I consider it highly unlikely we’ll make that deadline.

I was one of the enthusiastic founders of the original Earth Day. Over the years, as we have cleaned up a lot of the inland waterways — the Blackstone and Hudson Rivers are two notable successes — and cleaned up the air around New York and on the west coast — I knew we weren’t making progress fast enough, but at least I could believe we were trying to head in the right direction.

Now with the big orange dictator setting up the world for extensive additional pollution, I wonder how quickly we will bring about our own doom?

People are the problem.

Our misuse of the earth, our pollution of the waters, our coughing up of coal dust into the air? People. Human beings. We did it, are doing it, and are unlikely to stop.

No other animal has polluted anything. Just people.


And God blessed them. And God said to them, “Be fruitful and multiply and fill the earth and subdue it, and have dominion over the fish of the sea and over the birds of the heavens and over every living thing that moves on the earth.”

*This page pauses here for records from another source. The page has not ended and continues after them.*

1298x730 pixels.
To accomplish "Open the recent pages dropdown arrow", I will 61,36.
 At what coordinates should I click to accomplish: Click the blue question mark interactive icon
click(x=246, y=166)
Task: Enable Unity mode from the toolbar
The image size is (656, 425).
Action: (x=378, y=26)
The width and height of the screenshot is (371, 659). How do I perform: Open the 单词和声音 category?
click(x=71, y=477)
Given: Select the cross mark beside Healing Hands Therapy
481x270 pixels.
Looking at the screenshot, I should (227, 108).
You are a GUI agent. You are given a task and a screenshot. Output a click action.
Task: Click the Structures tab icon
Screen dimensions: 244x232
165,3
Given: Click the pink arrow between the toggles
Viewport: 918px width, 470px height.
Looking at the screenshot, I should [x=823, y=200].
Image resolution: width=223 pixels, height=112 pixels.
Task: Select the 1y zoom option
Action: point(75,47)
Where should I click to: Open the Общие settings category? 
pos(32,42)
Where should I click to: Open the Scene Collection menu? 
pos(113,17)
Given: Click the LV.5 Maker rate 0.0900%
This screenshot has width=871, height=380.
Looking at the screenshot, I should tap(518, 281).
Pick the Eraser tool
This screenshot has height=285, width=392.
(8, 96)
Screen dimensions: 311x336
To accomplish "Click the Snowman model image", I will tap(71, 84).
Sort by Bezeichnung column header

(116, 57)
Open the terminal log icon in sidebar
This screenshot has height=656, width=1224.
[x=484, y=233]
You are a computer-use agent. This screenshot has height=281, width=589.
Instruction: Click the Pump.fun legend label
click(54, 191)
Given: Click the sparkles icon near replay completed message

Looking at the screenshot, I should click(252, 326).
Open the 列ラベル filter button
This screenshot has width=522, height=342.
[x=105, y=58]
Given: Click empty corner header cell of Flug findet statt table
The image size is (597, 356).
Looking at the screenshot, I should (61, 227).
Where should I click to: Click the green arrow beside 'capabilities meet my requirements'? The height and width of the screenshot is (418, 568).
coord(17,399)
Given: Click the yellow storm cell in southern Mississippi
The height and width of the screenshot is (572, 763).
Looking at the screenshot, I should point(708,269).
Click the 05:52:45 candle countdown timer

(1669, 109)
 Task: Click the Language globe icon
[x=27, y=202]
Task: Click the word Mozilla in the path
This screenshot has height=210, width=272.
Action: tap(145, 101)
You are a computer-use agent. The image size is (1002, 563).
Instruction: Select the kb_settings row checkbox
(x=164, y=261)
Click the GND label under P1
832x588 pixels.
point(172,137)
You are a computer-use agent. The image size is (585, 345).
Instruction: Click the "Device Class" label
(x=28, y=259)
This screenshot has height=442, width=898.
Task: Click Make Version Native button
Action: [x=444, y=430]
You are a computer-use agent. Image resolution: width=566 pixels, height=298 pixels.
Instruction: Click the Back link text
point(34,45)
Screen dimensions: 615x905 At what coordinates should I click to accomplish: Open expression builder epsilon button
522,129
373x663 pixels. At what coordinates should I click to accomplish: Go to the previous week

— English Standard Version, Old Testament (Torah)


I’m not religious, or at least not in any traditional sense. Moreover, I don’t think the seven books of the Old Testament — the Torah — are close to the whole story. I have a lot of backup for this belief. It is widely believed there were hundreds of biblical books, most of which were destroyed during the first burning of the Great Temple. And then again, whatever was left were burnt in Alexandria. Even the memories of what was remembered died with the old Rabbis between the Crusades and the Holocaust.

A pack of gray wolves passes by a remote camera within the Chernobyl Exclusion Zone. The landscape surrounding the failed nuclear reactor now supports a large population of wolves due to the limited human activity.

Hundreds of other books that were equally as holy as the seven we currently revere were burned, buried, destroyed. Do you think maybe they had something to say to us? Maybe this bit of text was not intended to tell us to exploit and despoil every inch of earth and every animal on the planet?

We have dominion over the earth, but we have not ruled the earth so much as destroyed it and now, it’s on the edge of fighting back.

I read a report recently about how well the area around Chernobyl has revived. Without human habitation, it has blossomed and wildlife has returned in plenitude. It’s not that the radioactivity has vanished, but that somehow, the world finds a way to move forward, radioactivity and all.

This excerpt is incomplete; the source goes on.